- Battle of Rumbo: Part of the East African Campaign
| Date | 18 April 1917 |
| Location | Rumbo (Kiranjeranje), German East Africa9°32′09″S 39°20′06″E﻿ / ﻿9.53583°S 39.33500°E |
| Result | German victory |

Belligerents
- German Empire: British Empire India;

Commanders and leaders
- Captain von Liebermann: Major William Thornton Gregg

Strength
- Unknown: ~420

Casualties and losses
- Unknown: Unknown

= Battle of Rumbo =

The Battle of Rumbo was fought during the East African Campaign of World War I.

==The battle==
After the successful Tabora offensive in autumn 1916, British and Belgian troops controlled a large part of German East Africa.
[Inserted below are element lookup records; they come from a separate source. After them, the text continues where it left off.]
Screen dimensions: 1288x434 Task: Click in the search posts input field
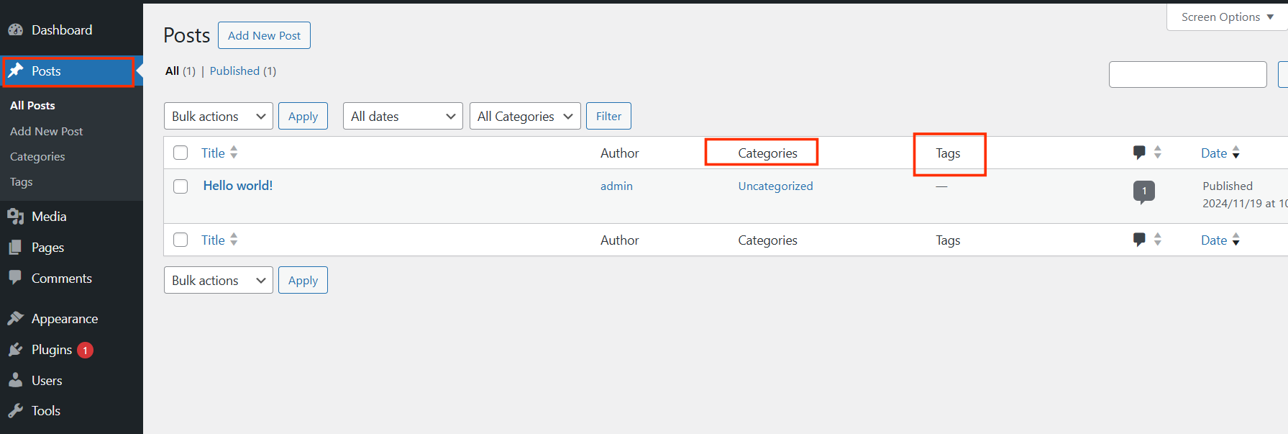(x=1187, y=75)
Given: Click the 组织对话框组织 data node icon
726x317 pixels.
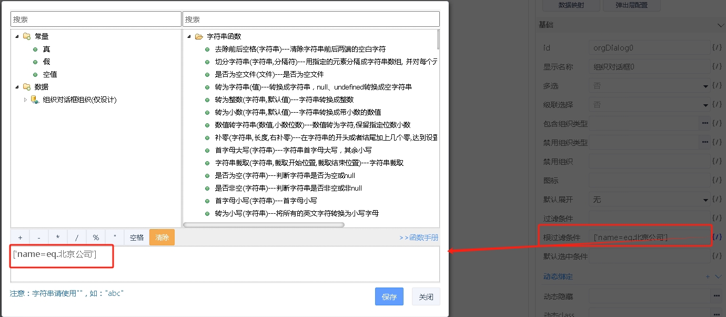Looking at the screenshot, I should [35, 100].
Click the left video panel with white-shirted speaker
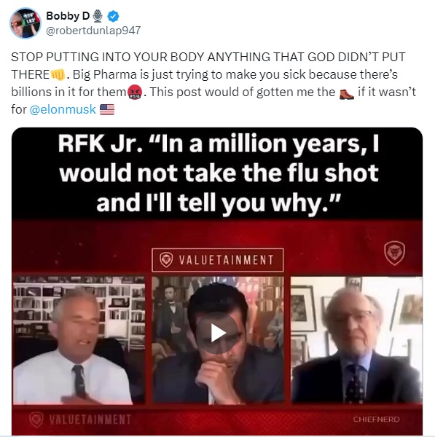Image resolution: width=435 pixels, height=437 pixels. coord(79,340)
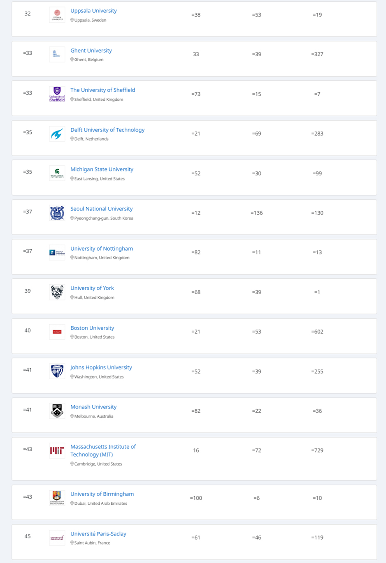Open the Seoul National University link
Screen dimensions: 386x563
click(101, 209)
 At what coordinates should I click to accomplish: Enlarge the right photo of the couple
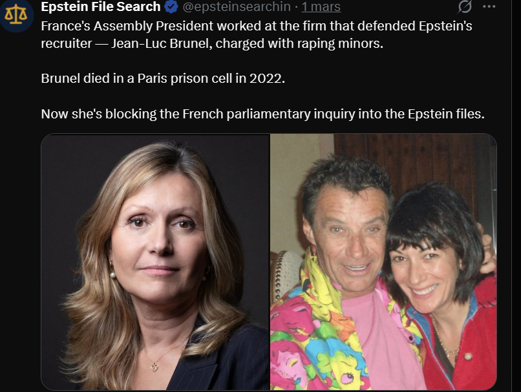pyautogui.click(x=383, y=262)
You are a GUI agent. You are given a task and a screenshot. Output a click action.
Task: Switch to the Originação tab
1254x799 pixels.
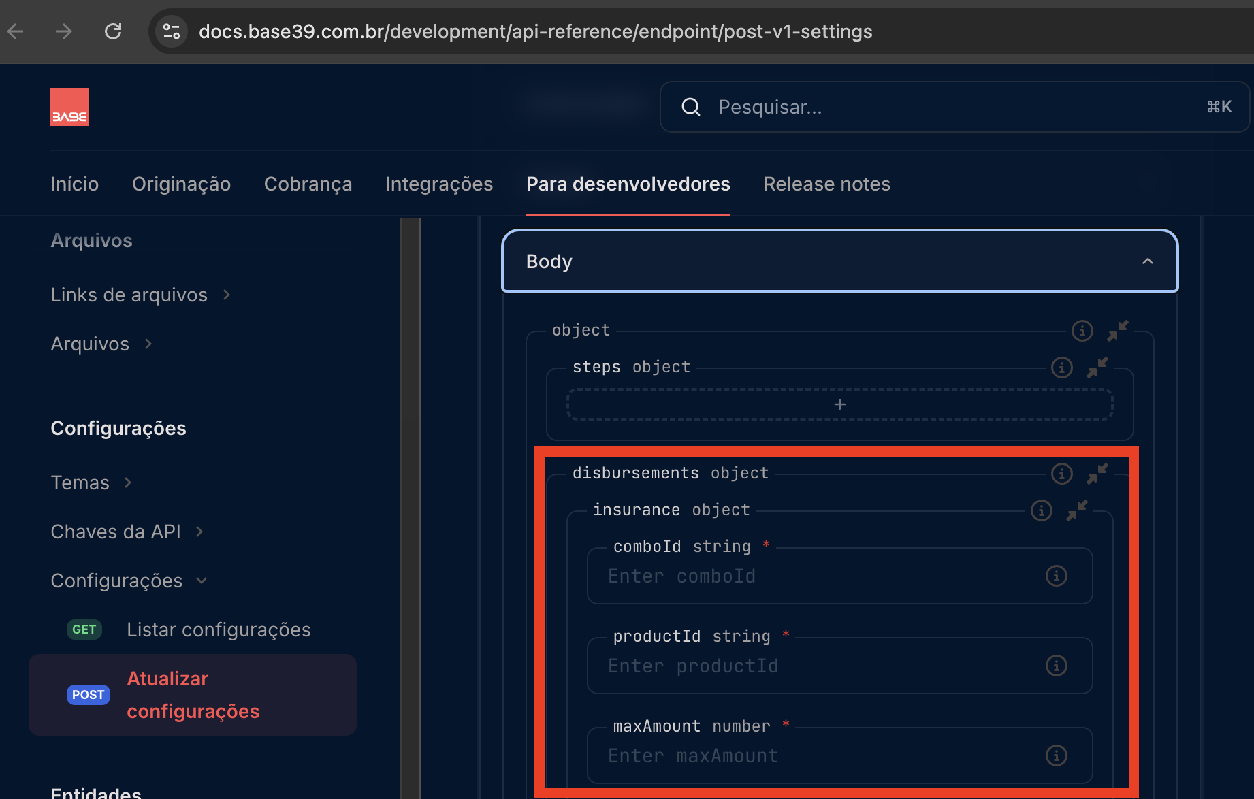[x=181, y=184]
However, after this battle, the remaining German troops under command of Paul von Lettow-Vorbeck switched to guerrilla warfare tactics, by which they achieved a number of victories in 1917 and 1918. The Battle of Rumbo was such a victory.

In April 1917, the British became aware of a German army detachment southwest of Kilwa. They sent the 40th Pathans Regiment and some units of the King's African Rifles and Gold Coast Regiments in two columns across the Ngaura River to defeat the Germans.

They found the Germans in a well-defended position and their attack was repulsed with significant losses. The Germans then launched a counterattack that forced both columns back across the river. Meanwhile, the river had swollen considerably from rainfall upstream, leading to further British losses in men and material.